The Negidals, one of the nine indigenous minorities in the Russian Far East (Khabarovsk Region), have for the first time seen the 37 letters of their alphabet on the cover of Negida Hesenin
, a national language textbook. For those inhabitants of Taiga, the book has been the best gift for Hunter’s Day, their biggest holiday of the year.
It was a sensation for the small community, which had never had any written language before, and the school classroom where the book presentation was held, proved too small for the overeager audience who came to see the first Negidal textbook ever published. Although the majority had to watch the presentation from the corridor, they were not disappointed. The book came with a phonetics DVD so everybody could enjoy the sounds of the native language.
Until recently, the language of the Negidals, totalling just over 500 people, was regarded as nearly extinct. “Based on the 2002 census, there were 147 people who could speak Negidal, mostly senior citizens,” said a spokesman at the Khabarovsk Ministry of Natural Resources. “They use it in everyday communication, and when they go fishing and hunting. Negidal, which is classified under the Manchu-Tungus group of the Altaic language family, is also the language of local oral folklore.
The work to create a Cyrillic-based Negidal alphabet was already underway in the early 1980s, but the project was suspended. In 2007, Darya Bereltueva, Dean of the Northern Peoples Faculty at the Far East State University of Humanities in Khabarovsk, resumed the effort and finally put together a new alphabet and a textbook. She was helped by native speakers from the village of Vladimirovka, where most of the Negidals live.

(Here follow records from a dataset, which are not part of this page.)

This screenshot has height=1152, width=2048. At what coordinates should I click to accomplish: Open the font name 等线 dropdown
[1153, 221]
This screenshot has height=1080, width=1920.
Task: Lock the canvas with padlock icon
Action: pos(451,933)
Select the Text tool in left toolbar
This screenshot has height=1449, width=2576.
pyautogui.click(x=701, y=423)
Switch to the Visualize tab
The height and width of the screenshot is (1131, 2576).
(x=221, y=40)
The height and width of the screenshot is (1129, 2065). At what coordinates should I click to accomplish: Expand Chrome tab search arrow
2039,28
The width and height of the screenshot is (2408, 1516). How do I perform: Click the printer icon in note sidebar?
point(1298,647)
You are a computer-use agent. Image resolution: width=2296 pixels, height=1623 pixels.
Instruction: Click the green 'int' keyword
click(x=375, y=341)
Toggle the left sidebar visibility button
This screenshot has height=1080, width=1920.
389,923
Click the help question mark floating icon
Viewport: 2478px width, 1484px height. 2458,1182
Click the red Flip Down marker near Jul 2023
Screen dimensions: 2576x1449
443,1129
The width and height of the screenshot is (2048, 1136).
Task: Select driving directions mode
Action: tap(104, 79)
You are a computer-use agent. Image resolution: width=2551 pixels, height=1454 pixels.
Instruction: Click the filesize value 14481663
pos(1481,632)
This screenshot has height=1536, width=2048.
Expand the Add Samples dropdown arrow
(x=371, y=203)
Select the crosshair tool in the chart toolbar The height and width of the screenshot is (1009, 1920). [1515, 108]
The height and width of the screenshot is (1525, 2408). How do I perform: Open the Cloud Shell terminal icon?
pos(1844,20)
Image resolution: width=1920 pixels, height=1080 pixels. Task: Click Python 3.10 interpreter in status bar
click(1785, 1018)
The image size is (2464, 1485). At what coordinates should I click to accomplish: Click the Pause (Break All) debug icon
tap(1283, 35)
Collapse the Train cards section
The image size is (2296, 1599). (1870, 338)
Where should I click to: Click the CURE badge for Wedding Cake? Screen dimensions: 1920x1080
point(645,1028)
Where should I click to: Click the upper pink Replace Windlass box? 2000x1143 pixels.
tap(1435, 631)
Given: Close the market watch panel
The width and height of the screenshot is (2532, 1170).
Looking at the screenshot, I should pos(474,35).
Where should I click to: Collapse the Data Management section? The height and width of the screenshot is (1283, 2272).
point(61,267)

“Ethnographers spent long hours speaking with the natives and noting phonetic details. Using this data, engineers developed a unique software based on a standard keyboard that reproduces ethnic pronunciation of the words,” says Andrey Shorikov, CEO of Portal Khabarovsk, the company that provided engineering support for the linguistic project.
The development of the Negidal alphabet took 18 months. As a result, the project team has produced a DVD containing the full alphabet, an ABC book, 3000 word Negidal-Russian and Russian-Negidal dictionaries, language games, audio memoirs, a recording of shaman rituals, and supplementary and training materials for elementary school students.
The e-learning course will be used along with new hardcopy textbooks in pre-elementary and elementary classes at the Vladimirovka school.
The villagers have been also provided with specialist software to support a Negidal keyboard layout and fonts. Now the locals can write e-mails and draft documents in their native language.
Electronic alphabets and language textbooks will soon be available to all the indigenous minorities in the Khabarovsk Region.